IPRs, like other regulatory systems, are not static but dynamic. During recent decades, there has been a tendency for protectable subject matter to be widened, for new rights to be created, and for the basic features of IPRs to be standardized. Consequently, national IPR regimes throughout the world are becoming increasingly held to harmonized minimum standards of protection. While these standards remain a long way from uniform law, this situation may be changing. Much of the recent debate has focused on the TRIPS Agreement. TRIPS seeks to establish enforceable universal minimum (and high) standards of protection and enforcement for virtually all the most important IPRs, but nonetheless allows for a certain amount of diversity between different countries in terms of levels of protection and exceptions.
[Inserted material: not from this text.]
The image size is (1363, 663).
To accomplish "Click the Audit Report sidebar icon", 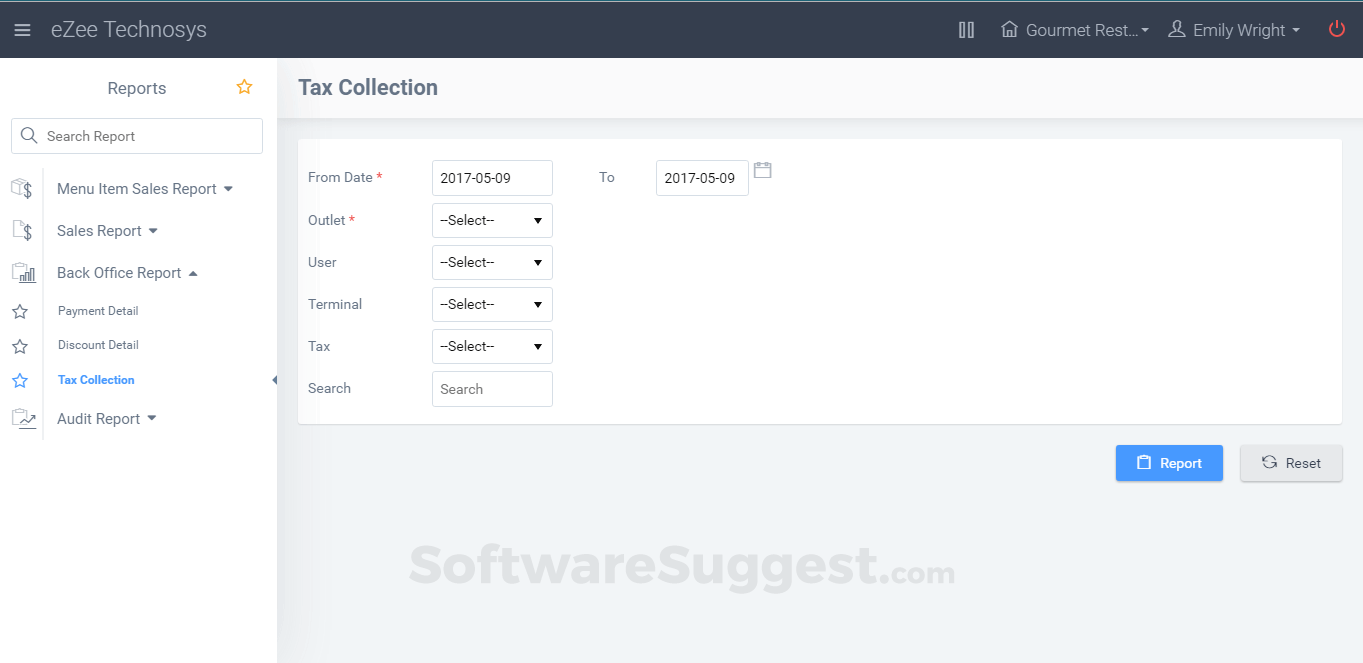I will pos(23,418).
Two other developments are also affecting the evolution of IPR law at the international and national levels: (1) new treaty development; and (2) harmonization. Taking the first development, since the TRIPS Agreement entered into force a number of new multilateral IPR treaties have been negotiated and adopted. These include the WIPO Performances and Phonograms Treaty, the WIPO Copyright Treaty, and the Patent Law Treaty. Harmonization of substantive IPR law is coming about in two ways. The first is through bilateral treaties between developed and developing countries which tend to require standards of protection to be on the same level as the developed country party and with narrowed-down exceptions. The second is through international and bilateral technical cooperation. There are concerns that such cooperation does not fully take into account the development needs of beneficiary countries nor the flexibilities allowed to them under TRIPS. Another emerging force for harmonization in the area of patent law is WIPO's draft Substantive Patent Law Treaty.

In sum, harmonization is likely to entail making the patent systems of the world more like each other using those of the technologically most advanced countries as the models. The effects of developments (1) and (2) overlap in the sense that both are raising the floor of minimum IPR standards above the level of the TRIPS Agreement and are therefore 'TRIPS plus'. The implications for developing countries are two-fold. First, their options are being rapidly narrowed. Second, because they have to be aware of related developments taking place in a wide range of forums and know where their national interest lies with respect to each one, the development of coherent, effective and sustainable policies and negotiating strategies on IPRs is becoming harder than ever before. Ensuring consistency between the positions adopted at the multilateral, regional and bilateral levels, and with national IPR regulations is an enormous challenge and a tall order for any country. In the case of developing countries and least developing countries, it might constitute an impossible endeavour.